_What you have to do_.
Copy every line of the listing below that contains the string "Instruction".

_Record excerpts_.
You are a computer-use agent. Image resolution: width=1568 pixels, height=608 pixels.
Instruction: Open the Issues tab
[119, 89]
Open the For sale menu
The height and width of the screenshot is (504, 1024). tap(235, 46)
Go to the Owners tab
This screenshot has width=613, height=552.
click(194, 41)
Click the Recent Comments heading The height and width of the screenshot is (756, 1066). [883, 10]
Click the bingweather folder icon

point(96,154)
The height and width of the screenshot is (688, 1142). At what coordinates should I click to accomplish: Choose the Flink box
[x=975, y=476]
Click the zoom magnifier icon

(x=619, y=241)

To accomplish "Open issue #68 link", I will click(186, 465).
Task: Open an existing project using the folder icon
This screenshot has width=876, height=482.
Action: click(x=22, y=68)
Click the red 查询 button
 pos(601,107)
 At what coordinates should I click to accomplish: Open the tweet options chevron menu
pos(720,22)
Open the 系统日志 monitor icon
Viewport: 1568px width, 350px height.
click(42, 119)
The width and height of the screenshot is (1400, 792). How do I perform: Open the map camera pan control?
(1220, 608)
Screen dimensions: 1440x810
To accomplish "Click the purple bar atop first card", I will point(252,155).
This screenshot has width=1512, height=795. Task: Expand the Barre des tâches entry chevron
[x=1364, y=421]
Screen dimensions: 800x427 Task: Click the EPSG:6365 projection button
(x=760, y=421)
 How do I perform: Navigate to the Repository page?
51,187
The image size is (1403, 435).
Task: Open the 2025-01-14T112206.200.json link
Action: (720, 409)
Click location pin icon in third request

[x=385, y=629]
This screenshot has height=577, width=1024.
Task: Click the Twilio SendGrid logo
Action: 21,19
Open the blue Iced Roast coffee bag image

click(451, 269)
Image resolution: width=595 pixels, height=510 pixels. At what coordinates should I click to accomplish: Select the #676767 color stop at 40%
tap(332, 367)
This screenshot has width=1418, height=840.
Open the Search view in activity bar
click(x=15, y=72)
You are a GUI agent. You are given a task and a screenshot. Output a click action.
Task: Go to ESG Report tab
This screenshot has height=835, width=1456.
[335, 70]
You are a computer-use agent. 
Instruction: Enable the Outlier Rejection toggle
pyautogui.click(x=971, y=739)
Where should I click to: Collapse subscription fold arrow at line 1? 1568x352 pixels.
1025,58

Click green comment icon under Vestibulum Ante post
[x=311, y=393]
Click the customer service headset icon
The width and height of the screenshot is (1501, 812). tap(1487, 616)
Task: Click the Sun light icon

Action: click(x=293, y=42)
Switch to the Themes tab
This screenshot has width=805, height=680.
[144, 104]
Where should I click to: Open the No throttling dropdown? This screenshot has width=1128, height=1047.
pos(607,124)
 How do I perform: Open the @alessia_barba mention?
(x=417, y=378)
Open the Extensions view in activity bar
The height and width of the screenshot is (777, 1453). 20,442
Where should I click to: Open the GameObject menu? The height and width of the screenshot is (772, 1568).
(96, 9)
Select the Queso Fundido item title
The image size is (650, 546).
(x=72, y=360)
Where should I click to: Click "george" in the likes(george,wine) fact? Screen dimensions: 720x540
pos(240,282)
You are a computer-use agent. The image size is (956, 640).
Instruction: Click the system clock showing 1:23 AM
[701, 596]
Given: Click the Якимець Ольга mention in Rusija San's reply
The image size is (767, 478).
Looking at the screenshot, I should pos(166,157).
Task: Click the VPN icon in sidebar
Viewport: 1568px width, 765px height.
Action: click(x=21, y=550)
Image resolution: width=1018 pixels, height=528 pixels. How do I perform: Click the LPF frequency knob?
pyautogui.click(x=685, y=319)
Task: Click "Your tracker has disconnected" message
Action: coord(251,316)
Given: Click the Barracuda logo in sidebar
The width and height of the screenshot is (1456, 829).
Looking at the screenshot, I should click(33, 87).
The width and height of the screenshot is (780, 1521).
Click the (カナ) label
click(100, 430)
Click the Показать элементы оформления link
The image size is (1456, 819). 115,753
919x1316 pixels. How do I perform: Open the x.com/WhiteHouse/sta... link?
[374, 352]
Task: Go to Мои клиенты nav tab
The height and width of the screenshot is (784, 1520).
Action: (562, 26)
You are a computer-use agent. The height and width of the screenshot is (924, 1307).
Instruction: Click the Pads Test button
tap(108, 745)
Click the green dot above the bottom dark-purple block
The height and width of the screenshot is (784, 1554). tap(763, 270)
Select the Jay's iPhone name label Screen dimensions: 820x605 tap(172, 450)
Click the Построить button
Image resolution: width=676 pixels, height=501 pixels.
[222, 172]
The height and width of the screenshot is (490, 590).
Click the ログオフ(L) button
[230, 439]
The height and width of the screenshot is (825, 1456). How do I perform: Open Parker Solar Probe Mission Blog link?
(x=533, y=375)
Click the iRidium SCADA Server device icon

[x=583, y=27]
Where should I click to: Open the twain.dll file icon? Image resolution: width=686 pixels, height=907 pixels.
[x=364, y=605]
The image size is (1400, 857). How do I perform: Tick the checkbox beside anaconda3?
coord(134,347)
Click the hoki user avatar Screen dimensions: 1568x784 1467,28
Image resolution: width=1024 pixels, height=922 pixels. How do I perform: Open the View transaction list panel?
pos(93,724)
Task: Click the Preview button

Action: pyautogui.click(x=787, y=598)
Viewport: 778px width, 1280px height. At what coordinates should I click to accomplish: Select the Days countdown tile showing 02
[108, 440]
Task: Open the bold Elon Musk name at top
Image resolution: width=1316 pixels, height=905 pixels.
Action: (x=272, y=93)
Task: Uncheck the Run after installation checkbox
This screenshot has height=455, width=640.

_Exercise solution_.
Instruction: Open the Issues tab
Instruction: Enable the Outlier Rejection toggle
Instruction: Click the system clock showing 1:23 AM
Instruction: Click the Pads Test button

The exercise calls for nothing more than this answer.